La loi ou l'esprit de la loi


Depuis le 31 juillet 2014 est sortie la Loi cadre sur l’ESS (et depuis ses décrets d’application)

Elle commence par cadrer le périmètre, et ainsi l’identification des organisations, autrement dit, celles qui « en sont » ou pas : Associations : ok, Fondations : ok, ESUS : ok, SCOP d’amorçage : ok, etc...

Mais une fois qu’elles sont entrées dans le sérail (qui ouvre droit à quelques financements nouveaux ou anciens) leurs identités sont-elles figées ? l’appartenance à l’ESS est-elle une photographie à un instant T, ou un permis de conduire valable à vie ?

Nous pensons à COVARESS que se reconnaître de l’ESS, c’est au contraire entrer dans une une démarche d’amélioration continue puisque son fondement même c’est l’utilité sociale.
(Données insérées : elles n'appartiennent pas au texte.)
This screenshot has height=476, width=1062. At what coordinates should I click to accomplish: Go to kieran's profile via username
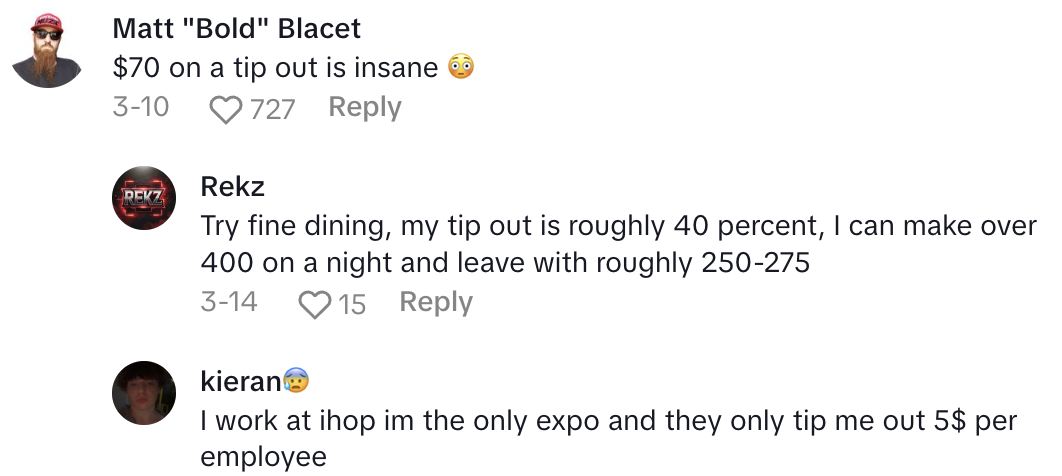click(x=240, y=381)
A-t-on jamais fini d’interroger son utilité sociale et sa cohérence avec ses valeurs ?

Ainsi les dirigeant.e.s de l’Economie Sociale et Solidaire se questionnent :

Est-ce que dans notre structure, nos pratiques managériales sont en accord avec les valeurs portées auprès de nos bénéficiaires ?
Est-ce que dans notre structure, la gouvernance est démocratique sur l’ensemble des sujets sensibles ?
Est-ce que dans notre structure, nos choix économiques restent en accord avec notre vocation initiale ?
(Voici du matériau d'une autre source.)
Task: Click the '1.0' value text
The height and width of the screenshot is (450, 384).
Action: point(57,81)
Alors, oui, « poursuivre un but autre que le seul partage des bénéfices, structurer une gouvernance démocratique, orienter les bénéfices sur le maintien ou le développement de l’activité de l’entreprise », est un socle commun minimum, dont il faut rester fier.

Mais à l’intérieur, cultivons l’esprit de la loi ESS.